--- Provided information Enclosed Below ---
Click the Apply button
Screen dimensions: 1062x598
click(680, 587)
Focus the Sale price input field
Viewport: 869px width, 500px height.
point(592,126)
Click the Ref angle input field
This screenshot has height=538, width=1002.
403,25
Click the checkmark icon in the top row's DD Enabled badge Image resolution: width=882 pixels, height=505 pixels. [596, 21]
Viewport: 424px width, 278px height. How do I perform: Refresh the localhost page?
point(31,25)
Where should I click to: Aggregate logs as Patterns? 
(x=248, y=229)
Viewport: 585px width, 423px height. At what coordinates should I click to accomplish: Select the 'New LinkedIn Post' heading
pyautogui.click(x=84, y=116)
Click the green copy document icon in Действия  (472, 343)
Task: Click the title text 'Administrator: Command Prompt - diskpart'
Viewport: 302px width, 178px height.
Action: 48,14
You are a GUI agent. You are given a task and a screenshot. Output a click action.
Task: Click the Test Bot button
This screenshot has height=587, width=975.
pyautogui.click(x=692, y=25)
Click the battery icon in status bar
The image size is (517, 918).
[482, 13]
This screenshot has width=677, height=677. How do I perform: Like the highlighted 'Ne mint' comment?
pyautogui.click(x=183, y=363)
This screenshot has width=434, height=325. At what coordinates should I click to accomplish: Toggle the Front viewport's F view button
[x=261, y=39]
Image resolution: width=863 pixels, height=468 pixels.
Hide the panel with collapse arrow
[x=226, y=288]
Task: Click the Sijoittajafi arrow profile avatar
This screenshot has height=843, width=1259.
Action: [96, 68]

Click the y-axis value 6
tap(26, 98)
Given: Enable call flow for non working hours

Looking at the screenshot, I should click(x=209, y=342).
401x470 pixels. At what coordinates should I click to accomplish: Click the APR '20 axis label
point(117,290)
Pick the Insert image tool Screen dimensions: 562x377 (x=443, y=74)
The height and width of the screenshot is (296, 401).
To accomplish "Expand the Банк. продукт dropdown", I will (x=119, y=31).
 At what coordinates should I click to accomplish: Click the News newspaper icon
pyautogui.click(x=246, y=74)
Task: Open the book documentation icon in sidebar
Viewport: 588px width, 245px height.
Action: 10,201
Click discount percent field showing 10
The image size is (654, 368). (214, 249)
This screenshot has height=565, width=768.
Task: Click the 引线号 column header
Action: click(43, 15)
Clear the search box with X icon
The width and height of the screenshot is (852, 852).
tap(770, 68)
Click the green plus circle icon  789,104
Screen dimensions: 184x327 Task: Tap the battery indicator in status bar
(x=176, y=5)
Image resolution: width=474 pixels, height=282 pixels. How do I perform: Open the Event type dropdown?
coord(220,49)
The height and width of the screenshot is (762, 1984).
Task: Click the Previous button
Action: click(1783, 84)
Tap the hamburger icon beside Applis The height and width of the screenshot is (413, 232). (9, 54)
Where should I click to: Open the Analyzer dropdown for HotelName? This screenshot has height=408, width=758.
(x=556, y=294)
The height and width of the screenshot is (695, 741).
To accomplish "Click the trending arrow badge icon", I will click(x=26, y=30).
--- End of Enclosed Provided information ---
Required work. Lines of the material that contain the word "input" are to be gathered.

Result of the task.
Focus the Sale price input field
Click the Ref angle input field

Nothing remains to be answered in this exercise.